Control of assistive devices by voluntary user intention is an underdeveloped topic in the Brain–Machine Interfaces (BMI) literature. In this work, a preliminary real-time BMI for the speed control of an exoskeleton is presented. First, an offline analysis for the selection of the intention patterns based on the optimum features and electrodes is proposed. This is carried out comparing three different classification models: monotonous walk vs. increasing and decreasing change speed intentions, monotonous walk vs. only increasing intention, and monotonous walk vs. only decreasing intention. The results indicate that, among the features tested, the most suitable parameter to represent these models are the Hjorth statistics in alpha and beta frequency bands.

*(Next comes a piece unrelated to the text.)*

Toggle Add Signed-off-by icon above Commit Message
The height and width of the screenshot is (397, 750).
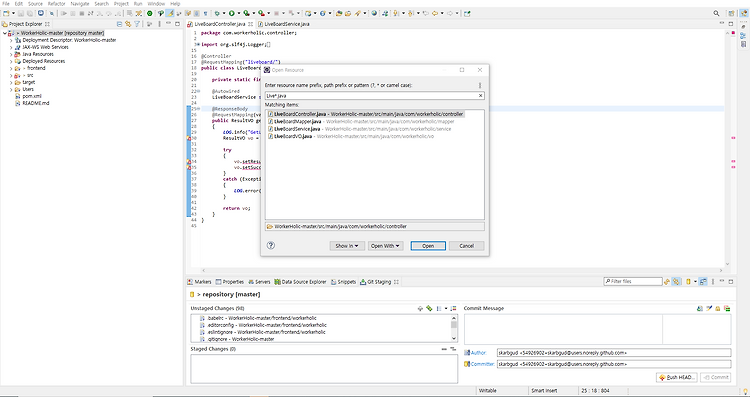pyautogui.click(x=709, y=309)
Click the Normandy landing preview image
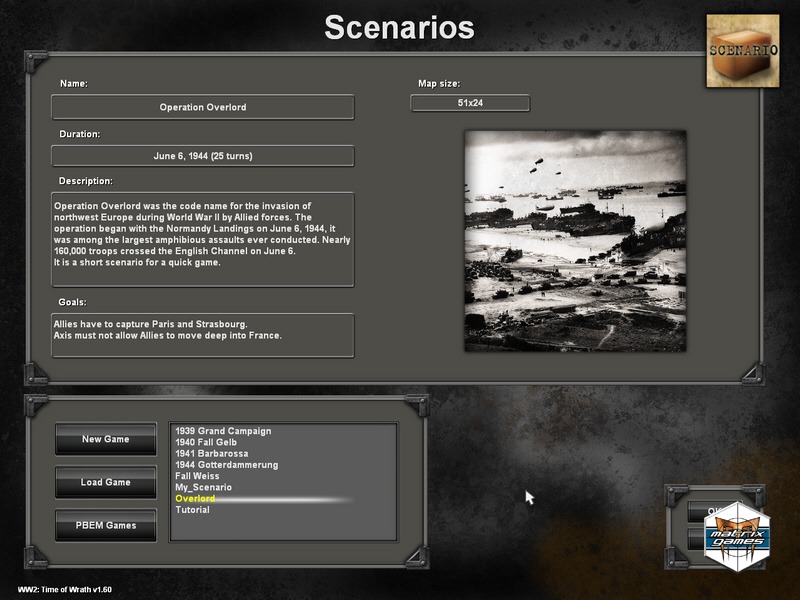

The average offline classification accuracy for the offline cross-validation of the three models obtained is 68 ± 11%. This selection is also tested following a pseudo-online analysis, simulating a real-time detection of the subject’s intentions to change speed. The average results indices of the three models during this pseudoanalysis are of a 42% true positive ratio and a false positive rate per minute of 9. Finally, in order to check the viability of the approach with an exoskeleton, a case of study is presented. During the experimental session, the pros and cons of the implementation of a closed-loop control of speed change for the H3 exoskeleton through EEG analysis are commented.